OOD検出の有効性がINDクラスの数が増加するにつれて低下していますが、これはOODサンプルの数が固定されている場合INDサンプルのサイズが大きくなると、OOD/IND境界上にあるサンプルが多くなるため、OODクラスとの混同が大きくなるからであると考えられます。
おわりに
今回の記事では、OOD検出にマハラノビス距離を用いる場合の問題点とその対処法に関する論文を紹介しました。提案された低リソース環境にロバストな共分散推定器を用いて計算されたマハラノビス距離が、ベースラインを上回ることを確認し、中でもShrinkage estimatorが優れていることがわかりました。提案されたアプローチは、1クラスあたり1回の行列-ベクトルのドット積を追加するだけで計算量が少なく、補助データも学習手順の修正も必要ないためプロダクト環境にも適用しやすいと考えられます。
企業のFAQページなどにおけるClosed DomainなQAシステムの実運用においては、OODをより細分化したin domain but out of scope(ID-OOS)というクエリも考慮する必要があります。ID-OOSとは、ドメインとしては関連しているものの、そのQAシステムでは回答できないクエリのことを表します。(例えば金融系のドメインで「投資で儲けるにはどうしたらいいですか?」のようなドメインは合っているがシステムとして回答できないものなど)

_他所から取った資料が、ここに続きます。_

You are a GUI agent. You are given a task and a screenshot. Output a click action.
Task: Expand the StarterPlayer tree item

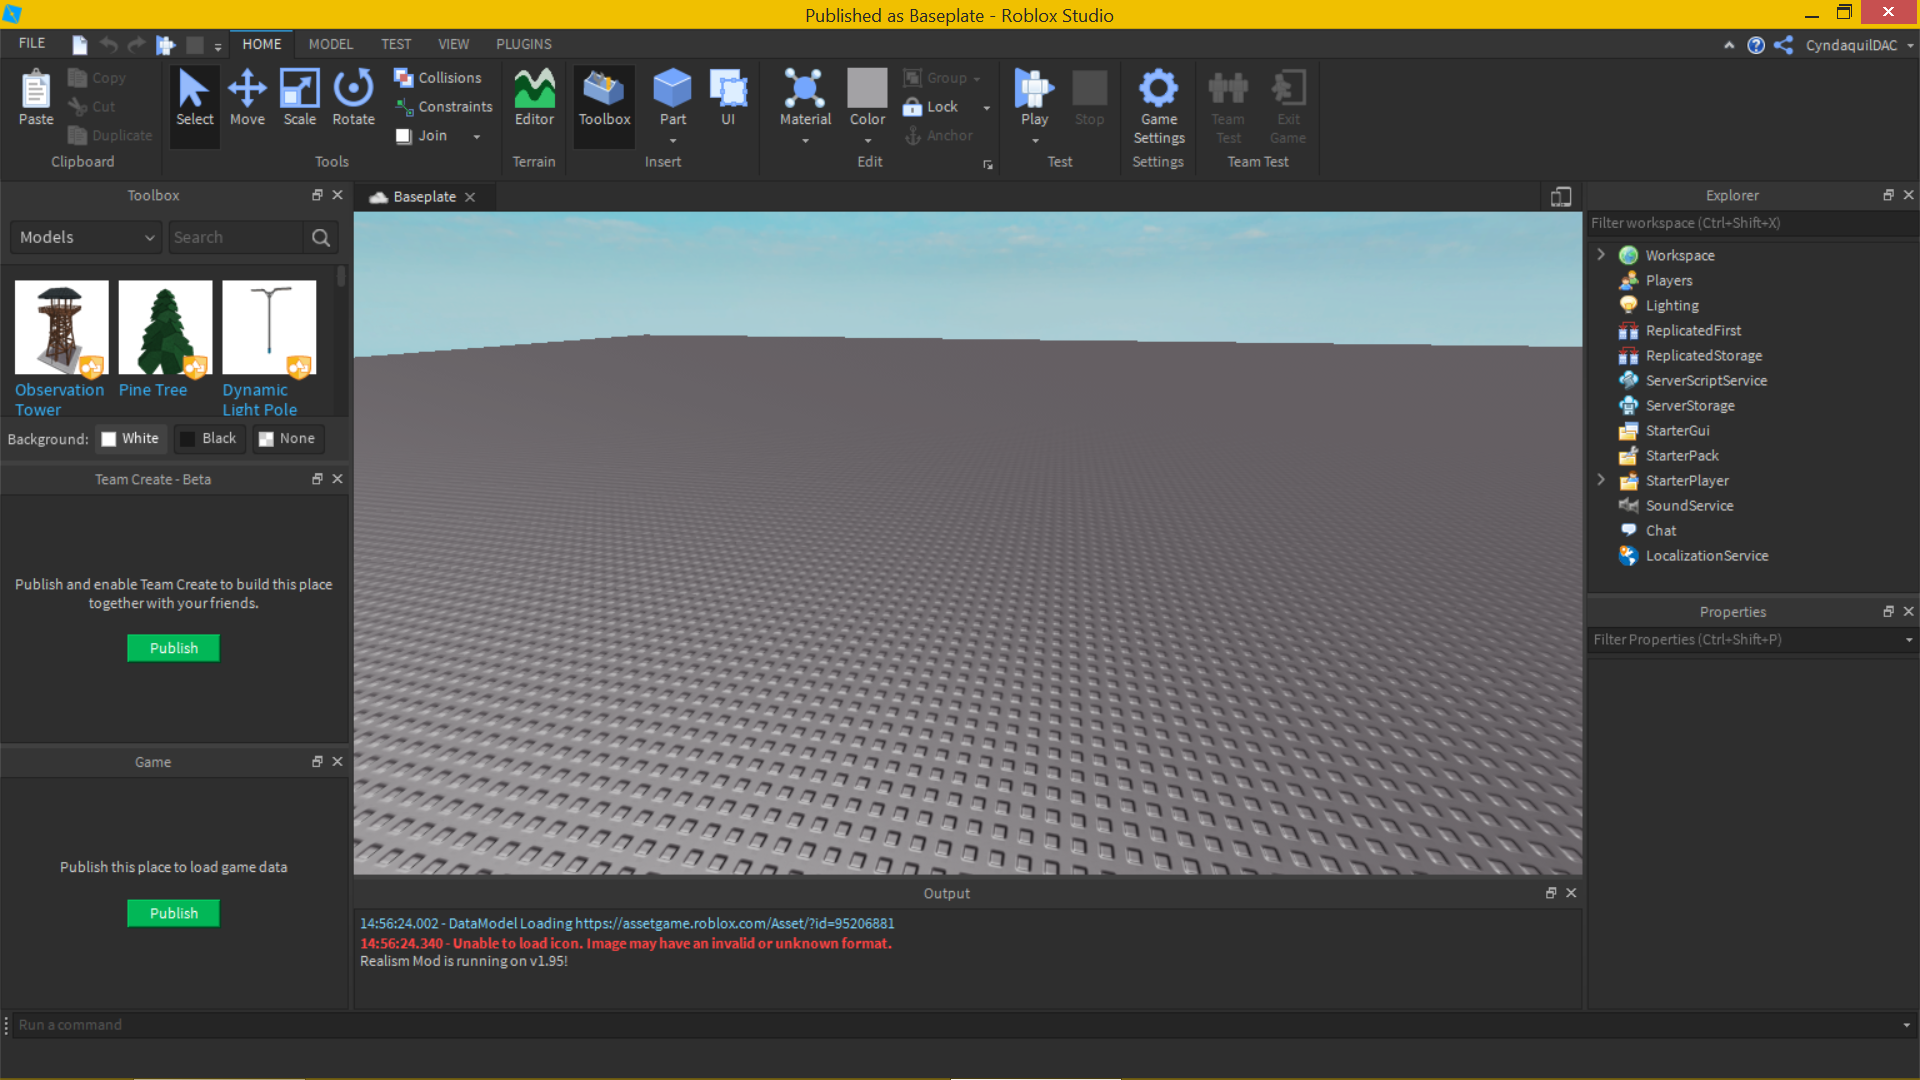pyautogui.click(x=1601, y=480)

埋め込みベクトルの類似度などを元にQuestionを探して該当するAnswerを返すようなQAシステムの場合、ID-OOSなクエリは本来回答できないにも関わらずドメインが関連しているため類似度が高くなりやすく結果として回答精度に悪影響を与えます[9]。そのため回答できないことはできないと判定し、別のフロー(例えば有人オペレーターに引き継ぐなど)に流すなどの処理を行う必要があります。
運用ログにそのようなクエリが多く存在する場合、ユーザーの知りたい・調べたいというニーズがあると考えられるため、QAシステムとして回答できるようQAセットを拡張するなどの改善が考えられます。
このようなID-OOSに関する研究も様々行われているため、今後それらの研究も紹介できればと思います。
最近話題のChat系LLMなどの性能には驚くことばかりですが、質問内容によっては迂遠な回答をしてどうにかそれらしい回答をしてくれようとしますが、結局どういうことだったかよくわからず「つまり要約すると?」といったやりとりの結果理解できるようになったり、結局正しい回答が得られなかったりするケースがあります。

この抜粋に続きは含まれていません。